You can click over and read a description of the International Health Regulations 2005 but basically it was designed to prevent countries including the U.S. from instituting travel restrictions unless they are recommended by the WHO. So it’s true that the WHO didn’t “overtly” attack Trump or call out the U.S. but they did complain that bans in place (including in the U.S.) were in violation of the regulations that said only the WHO should decide when such bans are necessary. That’s an indirect and less confrontational way to complain but it’s still a criticism of the U.S. action. Moving on:

“Fast forward a couple weeks when the president actually asked Congress for supplemental funding to combat the virus. What did Nancy Pelosi do? Instead of putting that money on the House floor to be voted on, she put a bill to ban flavored tobacco.”

As PolitiFact has noted, there were ongoing negotiations about the funding package until early March. The Trump administration also asked for the funding on Feb. 24, when the bill on flavored tobacco and vaping products already was on the agenda. The GOP-controlled Senate at the time was taking up antiabortion-rights bills.

**Aim of the exercise**
Repeat the fact-check passage word for word, starting at the words that contain "As PolitiFact has" and ending after "up antiabortion-rights bills.". The lines that come next are separate material with no tie to the passage.

**Material provided**
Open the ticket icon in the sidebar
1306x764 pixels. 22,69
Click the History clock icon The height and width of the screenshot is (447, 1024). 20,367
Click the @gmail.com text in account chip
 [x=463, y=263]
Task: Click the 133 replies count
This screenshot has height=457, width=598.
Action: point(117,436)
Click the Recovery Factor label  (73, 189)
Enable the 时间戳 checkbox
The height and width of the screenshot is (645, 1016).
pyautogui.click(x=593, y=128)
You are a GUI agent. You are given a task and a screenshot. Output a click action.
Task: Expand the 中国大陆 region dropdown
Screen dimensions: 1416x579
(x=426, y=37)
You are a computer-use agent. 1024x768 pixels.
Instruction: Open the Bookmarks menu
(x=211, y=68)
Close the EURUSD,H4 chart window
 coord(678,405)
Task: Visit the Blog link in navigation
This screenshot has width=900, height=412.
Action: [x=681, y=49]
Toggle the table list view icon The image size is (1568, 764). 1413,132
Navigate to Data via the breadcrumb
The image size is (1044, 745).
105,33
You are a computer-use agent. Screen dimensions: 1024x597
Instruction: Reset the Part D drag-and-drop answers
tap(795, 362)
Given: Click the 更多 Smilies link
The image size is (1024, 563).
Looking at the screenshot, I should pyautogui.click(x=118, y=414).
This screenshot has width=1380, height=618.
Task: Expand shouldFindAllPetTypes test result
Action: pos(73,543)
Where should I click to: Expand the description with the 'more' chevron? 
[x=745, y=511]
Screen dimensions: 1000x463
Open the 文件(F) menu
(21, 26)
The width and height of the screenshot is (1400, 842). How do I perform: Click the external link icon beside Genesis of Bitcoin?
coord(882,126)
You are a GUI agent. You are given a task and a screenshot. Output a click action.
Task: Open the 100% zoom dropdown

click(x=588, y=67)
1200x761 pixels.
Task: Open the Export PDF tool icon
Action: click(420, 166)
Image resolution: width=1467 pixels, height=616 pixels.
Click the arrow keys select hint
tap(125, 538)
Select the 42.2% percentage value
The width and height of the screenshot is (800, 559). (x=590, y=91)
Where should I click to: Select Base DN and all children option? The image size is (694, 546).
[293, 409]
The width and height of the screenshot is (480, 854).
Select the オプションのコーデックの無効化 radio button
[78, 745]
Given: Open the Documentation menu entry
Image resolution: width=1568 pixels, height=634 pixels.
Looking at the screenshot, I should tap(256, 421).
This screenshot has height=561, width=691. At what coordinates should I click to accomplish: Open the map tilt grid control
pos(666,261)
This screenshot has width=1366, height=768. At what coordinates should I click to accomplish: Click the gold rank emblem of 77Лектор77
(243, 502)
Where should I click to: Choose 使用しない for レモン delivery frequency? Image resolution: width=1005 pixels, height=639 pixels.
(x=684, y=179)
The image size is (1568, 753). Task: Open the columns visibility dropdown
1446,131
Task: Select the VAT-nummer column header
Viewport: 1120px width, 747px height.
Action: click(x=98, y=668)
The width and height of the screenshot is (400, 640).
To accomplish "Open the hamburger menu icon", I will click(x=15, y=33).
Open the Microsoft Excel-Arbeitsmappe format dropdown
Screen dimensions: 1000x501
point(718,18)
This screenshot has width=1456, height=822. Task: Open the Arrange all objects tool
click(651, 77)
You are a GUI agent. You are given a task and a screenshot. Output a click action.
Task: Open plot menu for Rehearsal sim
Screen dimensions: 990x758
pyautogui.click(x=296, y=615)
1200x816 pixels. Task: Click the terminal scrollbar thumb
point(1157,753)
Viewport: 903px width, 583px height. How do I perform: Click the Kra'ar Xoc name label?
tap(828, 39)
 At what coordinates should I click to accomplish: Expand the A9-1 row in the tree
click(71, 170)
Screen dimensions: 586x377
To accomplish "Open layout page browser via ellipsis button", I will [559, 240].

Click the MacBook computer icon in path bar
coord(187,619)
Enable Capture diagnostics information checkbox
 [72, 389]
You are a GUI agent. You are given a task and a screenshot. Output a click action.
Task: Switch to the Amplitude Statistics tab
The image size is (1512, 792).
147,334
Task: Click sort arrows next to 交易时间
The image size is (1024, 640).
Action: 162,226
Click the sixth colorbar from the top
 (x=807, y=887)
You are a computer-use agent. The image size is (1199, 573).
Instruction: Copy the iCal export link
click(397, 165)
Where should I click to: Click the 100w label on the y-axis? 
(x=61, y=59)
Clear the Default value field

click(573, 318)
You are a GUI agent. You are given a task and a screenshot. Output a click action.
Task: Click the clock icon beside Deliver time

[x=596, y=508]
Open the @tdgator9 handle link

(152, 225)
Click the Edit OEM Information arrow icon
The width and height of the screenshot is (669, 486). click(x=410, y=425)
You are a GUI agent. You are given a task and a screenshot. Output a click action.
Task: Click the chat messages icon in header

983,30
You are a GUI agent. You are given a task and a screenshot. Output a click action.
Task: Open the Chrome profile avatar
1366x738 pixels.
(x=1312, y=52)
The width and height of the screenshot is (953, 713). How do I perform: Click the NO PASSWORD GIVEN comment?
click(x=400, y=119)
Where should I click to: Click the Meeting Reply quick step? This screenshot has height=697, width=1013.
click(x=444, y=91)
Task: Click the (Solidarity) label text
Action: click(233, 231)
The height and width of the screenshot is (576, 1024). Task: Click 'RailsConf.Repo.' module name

**Written solution**
As PolitiFact has noted, there were ongoing negotiations about the funding package until early March. The Trump administration also asked for the funding on Feb. 24, when the bill on flavored tobacco and vaping products already was on the agenda. The GOP-controlled Senate at the time was taking up antiabortion-rights bills.